Евангелие от Иуды - Саймон Моуэр 15 стр.


Дов провел их к отверстию позади пещеры – узкой расселине в камне, которая являлась проходом в следующую камеру. Им пришлось встать на четвереньки. Лео чувствовал тяжесть камня над собой и вокруг себя; скала давила на него. Постепенно его охватывала паника. "Скала веков, разверзнись для меня, позволь мне укрыться в тебе", – вспомнилось ему. Но здесь негде было спрятаться; здесь, в безвоздушном чреве земли.

Ползший впереди Агрон неуверенно встал. Внутренняя камера была как раз достаточной высоты, чтобы стоять на полусогнутых ногах, втянув голову в плечи. Над выемкой в каменном полу сидели на корточках двое. Единственный источник света – фонарь – был у них. Свет горел прямо у них под пальцами, как на картинах Караваджо; казалось, он исходил из объекта, который они исследовали. Лео глянул через плечо Агрона. В расселине лежала горстка обломков: изогнутый носик кувшина и бурые глиняные черепки, похожие на размозженную голову. Тщетно пытаясь обуздать панику, Лео постарался сосредоточиться на словах Агрона.

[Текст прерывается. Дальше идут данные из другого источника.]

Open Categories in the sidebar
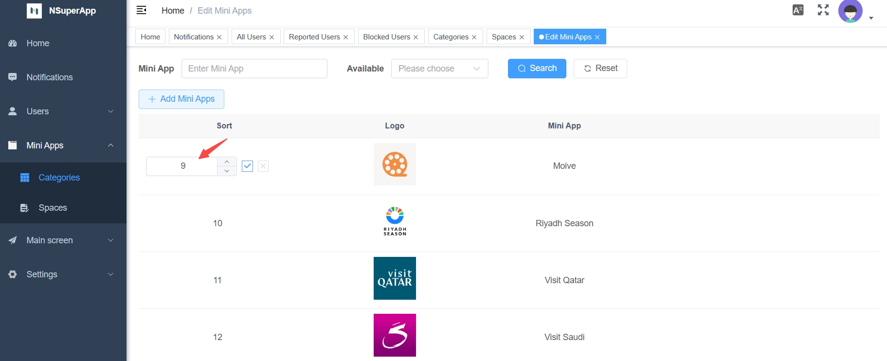Viewport: 887px width, 361px height. click(x=59, y=178)
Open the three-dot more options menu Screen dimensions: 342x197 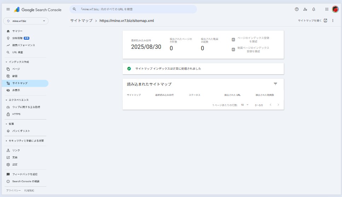coord(333,21)
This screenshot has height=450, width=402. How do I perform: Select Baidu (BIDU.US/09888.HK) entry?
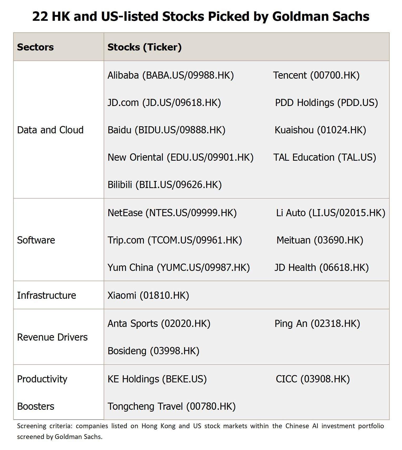[x=167, y=130]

– В определенное время, судя по всему, наблюдалось смещение земной коры. Земля провалилась и разбила кувшин. – Агрон жестами изобразил столкновение черепков. – Папирус мы извлекли практически целиком, а теперь пытаемся выкопать все остальное. Мы думали, нам удастся разобрать имя на папирусе, – сказал он. – Мы предположили, что имя это – Юдас. И, возможно, Симеон. Но здесь никто не знает греческого. Вы же видели папирус. Каковы ваши соображения?

– Вполне возможно.

– И кто же эти люди?

– Это были довольно распространенные имена.

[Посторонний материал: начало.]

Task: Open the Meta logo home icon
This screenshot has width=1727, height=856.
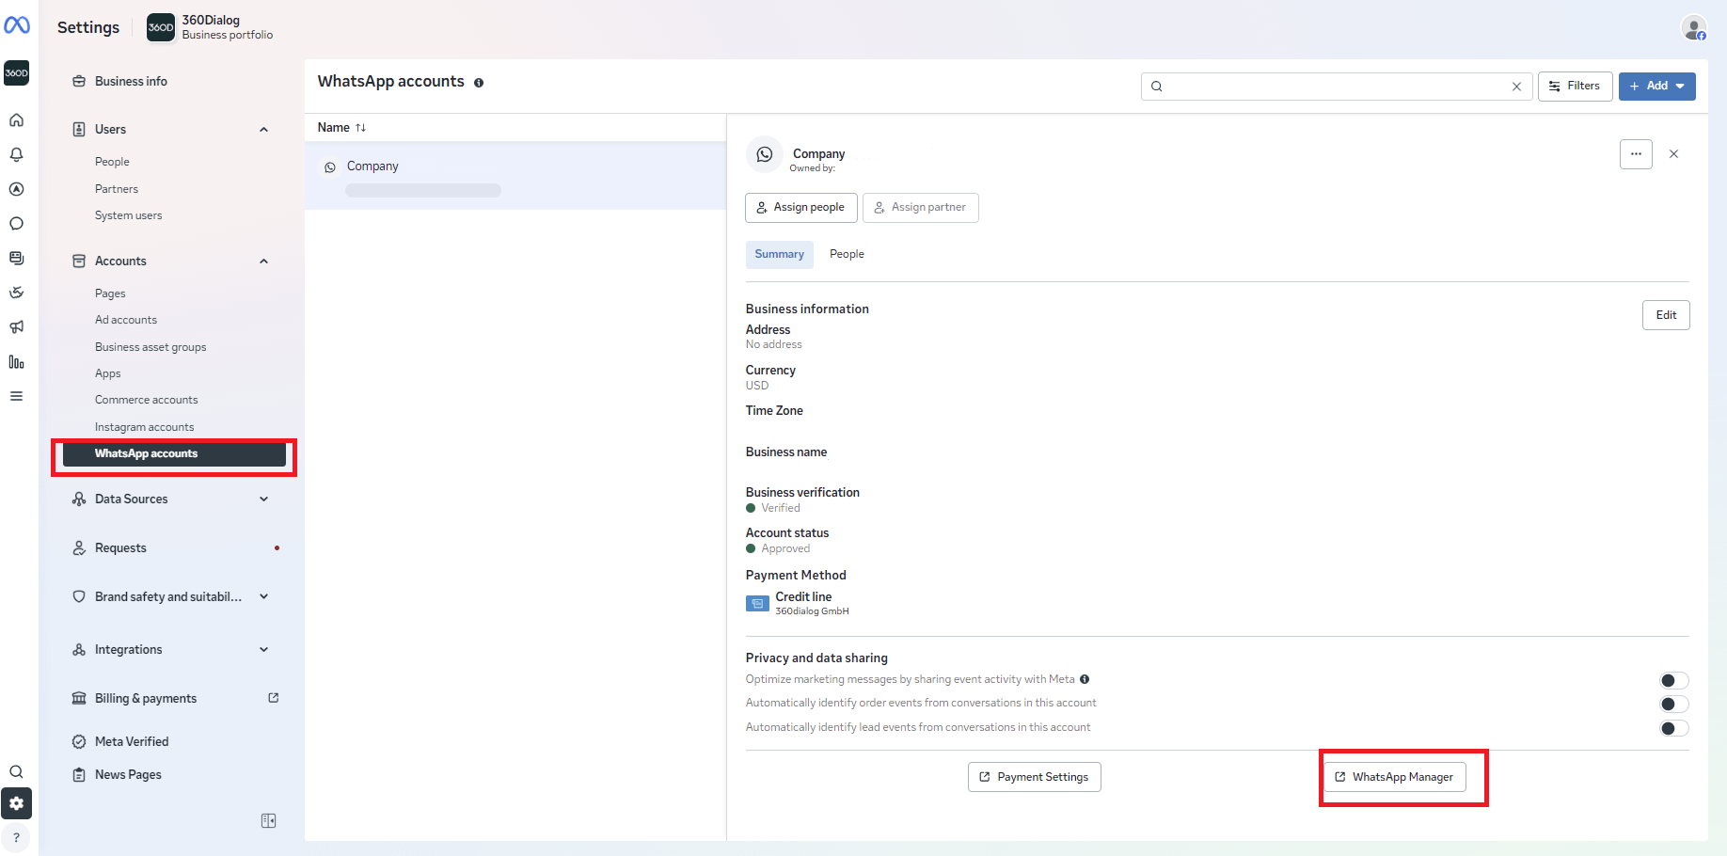Action: click(x=17, y=25)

Археологи работали подобно хирургам на месте аварии: оказывали первую помощь, облегчали боль в сломанных костях, а застрявшие в искореженном металле конечности осторожно вынимали. Специальными кисточками они усердно стирали грязь, будто вычищая рану, и выискивали тех, кто сумел выжить в катастрофе времен.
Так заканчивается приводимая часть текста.